🤖 AI Summary
This work explores the effective integration of kernel methods into deep learning architectures by introducing “Sparse Kernels”—a differentiable, localized, and lazy variant of kernel ridge regression. The approach decouples feature representations, target values, and evaluation points into learnable or fixed parameters and implements them as modular, end-to-end trainable layers in PyTorch. By deferring training to inference time, enabling training-free transfer, and facilitating hybrid kernel–neural models, this method substantially expands the design space of deep learning. Experiments demonstrate that Sparse Kernel modules achieve performance comparable to neural readouts while significantly reducing training costs across convolutional networks, Vision Transformers, and reinforcement learning settings, and can also serve as plug-and-play components to enhance existing models.
📝 Abstract
Deep neural networks dominate modern machine learning, while alternative function approximators remain comparatively underexplored at scale. In this work, we revisit kernel methods as drop-in components for standard deep learning pipelines.

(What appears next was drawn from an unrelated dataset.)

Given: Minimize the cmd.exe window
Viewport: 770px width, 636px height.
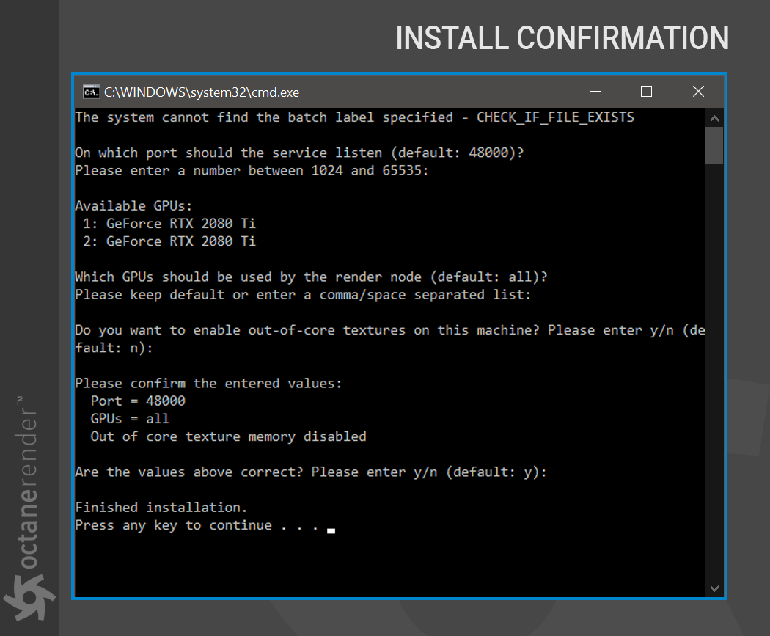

We introduce \emph{Sparse Kernels} (SKs), a differentiable, localized, and lazy variant of kernel ridge regression (KRR) that defers training to inference time and reduces to the solution of small local systems. We integrate SKs into PyTorch as modular layers that preserve end-to-end trainability, and we show that they expose three distinct sets of parameters -- feature representations, target values, and evaluation points -- each of which can be fixed or learned. This decomposition broadens the design space available to practitioners, enabling, in particular, training-free transfer, nonlinear probing, and hybrid kernel-neural models. Across convolutional networks, vision transformers, and reinforcement learning, SK-based modules serve two complementary roles: in some settings, they match the performance of trained neural readouts with substantially less training; in others, they augment existing models and improve their performance when used as additional components. Our results suggest that kernel methods, once made scalable and differentiable, can be readily integrated with deep learning rather than treated as a separate paradigm.